This is the code repo for Randomness in Neural Network Training: Characterizing the Impact of Tooling.
The quest for determinism in machine learning has disproportionately focused on characterizing the impact of noise introduced by algorithmic design choices. In this work, we address a less well understood and studied question: how does our choice of tooling introduce randomness to deep neural network training. We conduct large scale experiments across different types of hardware, accelerators, state of art networks, and open-source datasets, to characterize how tooling choices contribute to the level of non-determinism in a system, the impact of said non-determinism, and the cost of eliminating different sources of noise.
Our findings are surprising, and suggest that the impact of non-determinism in nuanced. While top-line metrics such as top-1 accuracy are not noticeably impacted, model performance on certain parts of the data distribution is far more sensitive to the introduction of randomness. Our results suggest that deterministic tooling is critical for AI safety.

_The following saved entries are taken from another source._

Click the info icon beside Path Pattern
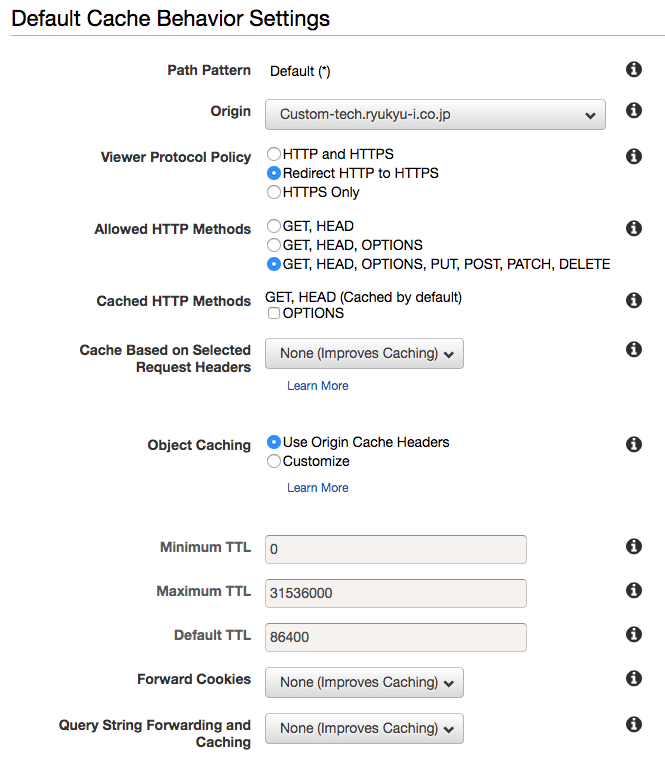 [633, 69]
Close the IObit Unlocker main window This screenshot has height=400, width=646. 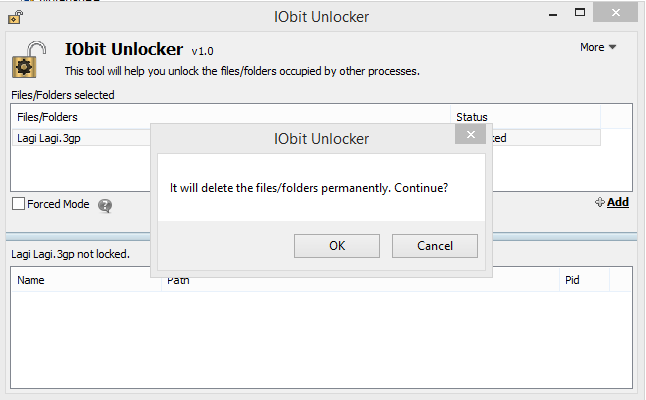click(621, 14)
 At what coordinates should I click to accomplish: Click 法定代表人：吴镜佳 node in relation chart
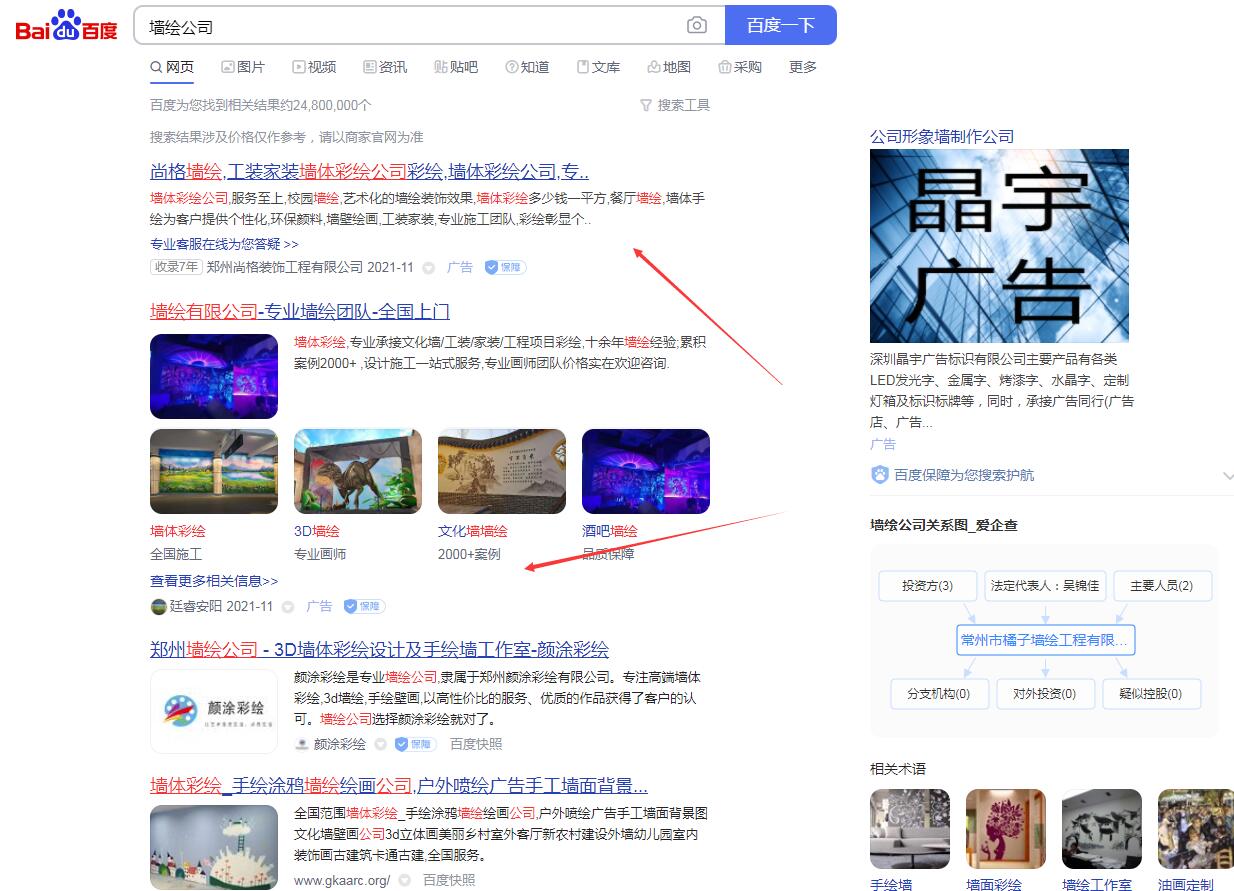(1044, 586)
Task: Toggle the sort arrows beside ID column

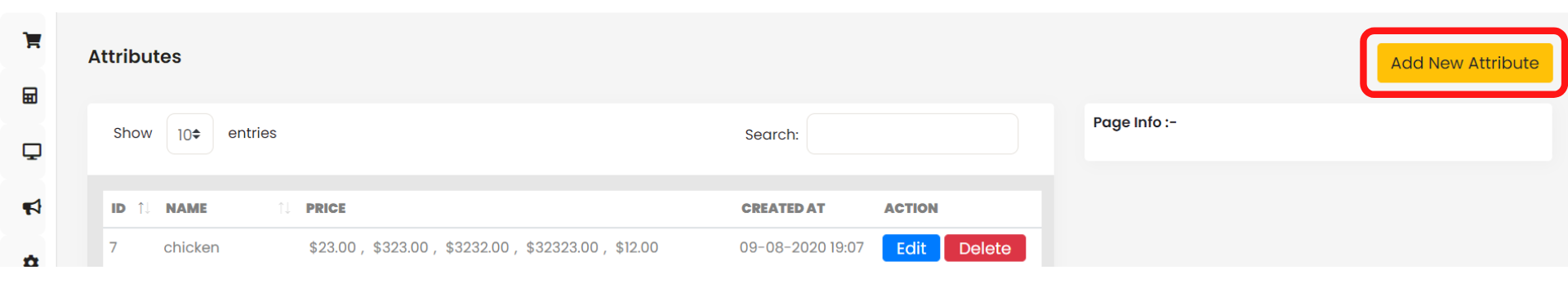Action: point(144,208)
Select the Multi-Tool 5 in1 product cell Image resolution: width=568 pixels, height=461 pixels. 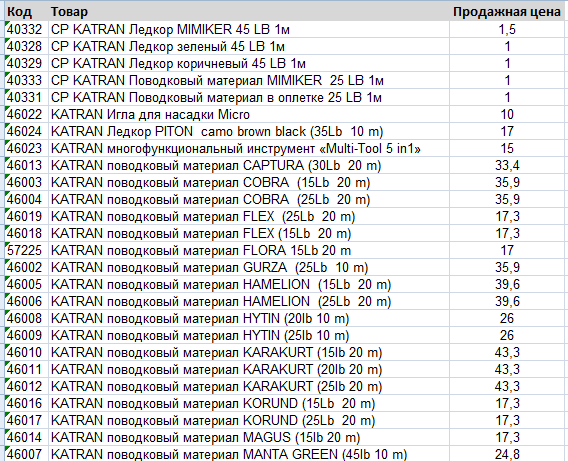(x=249, y=148)
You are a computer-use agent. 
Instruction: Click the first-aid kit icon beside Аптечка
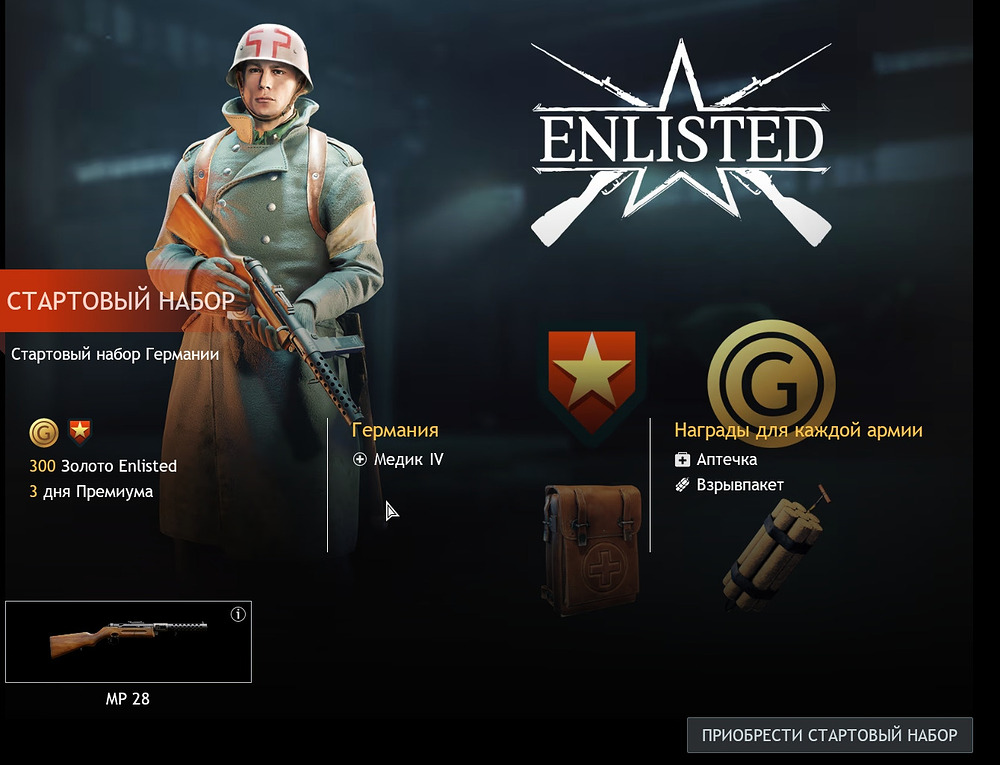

However, we also find that the cost of ensuring determinism varies dramatically between neural network architectures and hardware types, e.g., with overhead up to 746%, 241%, and 196% on a spectrum of widely used GPU accelerator architectures, relative to non-deterministic training.
git clone --recursive https://github.com/usyd-fsalab/NeuralNetworkRandomness.git
cd NeuralNetworkRandomness
pip install -r requirements.txt
Below flags can be used to control different factors of noise on demand.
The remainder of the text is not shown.